AI 용어집
인공지능 완전 사전
Segmenter
Semantic segmentation model based on a pure transformer architecture, designed to efficiently capture long-range contextual relationships between pixels.
Learnable Token
Randomly initialized embedding vector learned during training, used in transformer decoders to aggregate contextual information and predict segmentation classes.

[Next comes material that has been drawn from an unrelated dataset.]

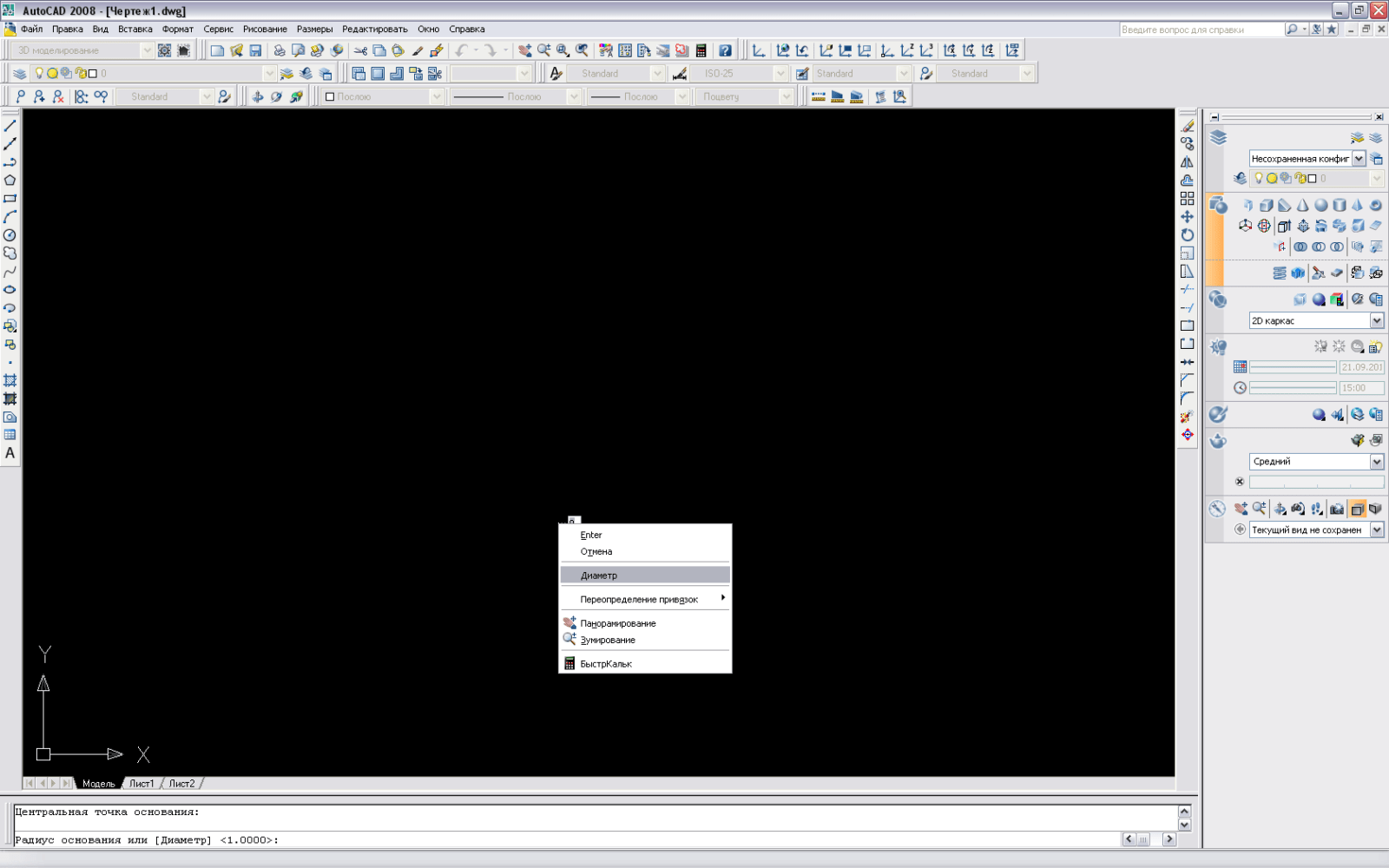The width and height of the screenshot is (1389, 868).
Task: Open the QuickCalc calculator in toolbar
Action: [701, 50]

Segmentation Transformer Decoder
Module that reconstructs a high-resolution segmentation map from encoder features, using attention mechanisms to refine predictions pixel by pixel.
SegFormer
Efficient and simple segmentation architecture based on a hierarchical transformer encoder and lightweight decoder (All-MLP), designed for better performance with fewer parameters.
Masked Autoencoding (MAE)
Self-supervised pre-training strategy where large portions of an image are masked and the model learns to reconstruct them, improving contextual understanding for segmentation.
Query-Based Segmentation
Paradigm where a fixed set of learnable query vectors is used to query image features and directly generate segmentation masks.
Hierarchical Windowing
Technique in vision transformers that divides the image into windows at different scales and hierarchically merges them to capture both local details and global context.
Class Embedding
Learned vector representation for each semantic category, used in transformer decoders to guide pixel classification and improve prediction consistency.